What does a criminal lawyer do?
Advises clients about the potential consequences of a course of action
A criminal lawyer helps their client understand criminal laws. They also help the client understand how their actions may or may not violate a criminal law. A defense attorney might help their client understand whether a proposed course of action is a crime. An attorney for the state might help law enforcement officers understand best practices for enforcing the law.
Helps their client present their case or present a defense
A prosecutor or district attorney presents evidence and pursues prosecution of cases on behalf of the unit of government that they represent. They make decisions about whether to extend a plea offer. They present the evidence on behalf of the state at trial.
A defense attorney helps their client present a defense. A defense attorney gathers evidence for their client. They evaluate the case in order to determine viable defenses. If they need to file pretrial motions, they make sure they file the motions in the right way.
Protects their client’s constitutional rights
Citizens have constitutional rights. No unit of government can pass a law that violates a person’s right to be free from an unreasonable search and seizure. Law enforcement also can’t keep a person in jail for an indefinite period of time. Criminal attorneys must know how the constitution and criminal law intersect. They must be aware of constitutional implications of law as they go about their work and advocate for their clients as necessary in order to protect and defend their constitutional rights.
Why practice criminal law
A criminal law practice requires diverse skills and a capacity for memorization. It’s also exciting. For lawyers who like frequent court appearances and the occasional appearance on television, criminal law is a good fit. Criminal lawyers must be comfortable in high pressure situations. They also must be able to think on their feet. There often isn’t time to look something up or seek a second opinion when they must act in a matter of seconds to move to admit evidence or make an objection.

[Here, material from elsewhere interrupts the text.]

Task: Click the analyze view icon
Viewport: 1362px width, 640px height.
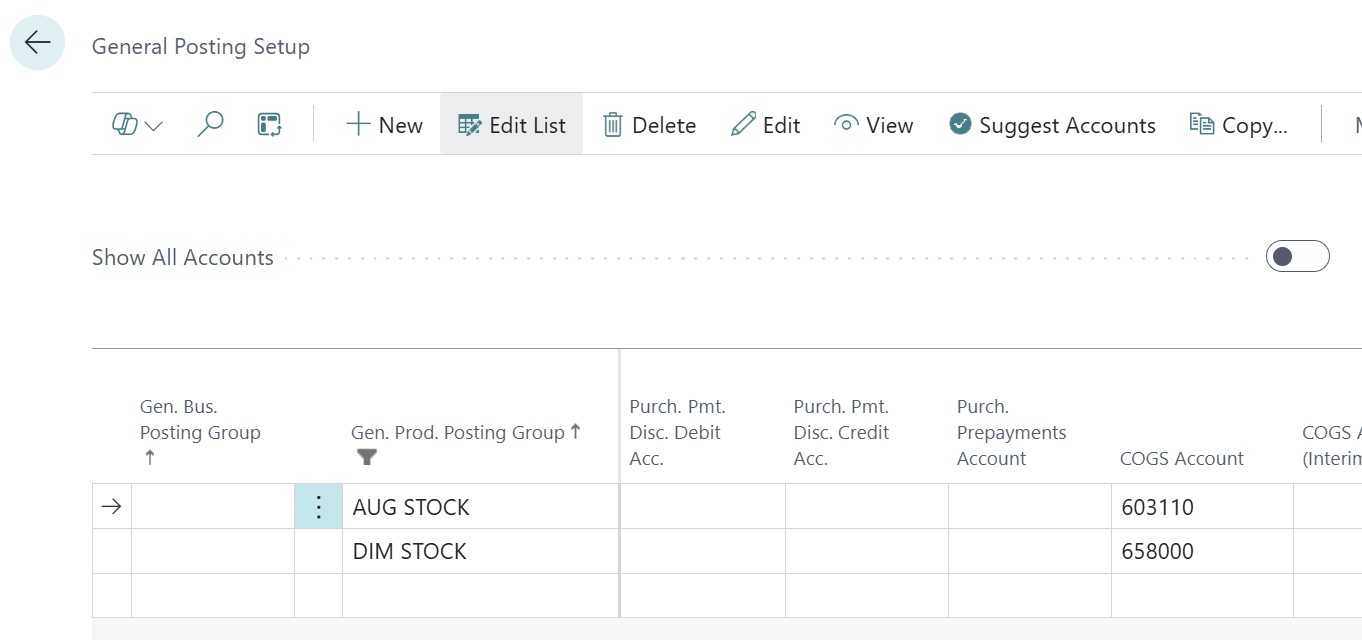Action: 269,125
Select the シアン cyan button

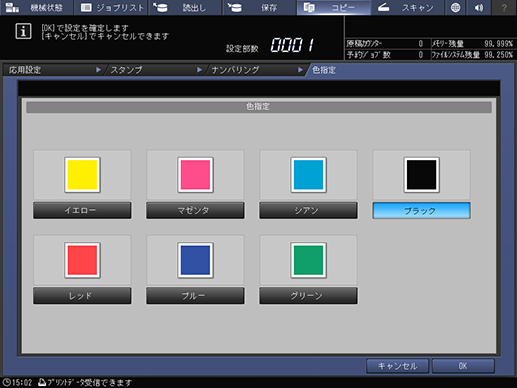coord(308,210)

Criminal law is a good fit for lawyers who don’t like to sit still. Lawyers who choose to focus on state laws in a small geographic region can expect to have multiple court hearings a week. They can expect to conduct trials and other contested hearings.
Lawyers who focus on crime also have the academic challenge of building a case. They review police reports and interview witnesses. They examine possible defenses and determine whether or not they apply to the case. Being an effective criminal lawyer requires a well rounded mix of academic skills and oral advocacy. Criminal lawyers also benefit from having a high capacity for rote memorization.
Writing and speaking
Criminal lawyers can’t rely on speaking or writing alone. A criminal lawyer must write clearly in order to properly file motions and help the court understand nuanced issues of law. They must also have the trial advocacy skills to conduct complex trials. Whether a lawyer advocates on behalf of the state or for an accused, they must also have the interpersonal skills to interact with the other side and the jury.
Why Become a Criminal Lawyer – Making crime into a career
Crime and punishment is serious business. Society depends on state prosecutors and district attorneys to advocate for the safety of the public. At the same time, defendants rely on their attorneys to protect their rights and advocate on their behalf. That makes criminal law a high stakes affair.
For attorneys who enjoy writing and the courtroom, criminal law is an option to explore. Criminal attorneys spend time investigating and using logic to evaluate their case and prepare a defense. They file motions and other paperwork and argue cases in court. For attorneys who love thinking on their feet, criminal law is a worthy career choice.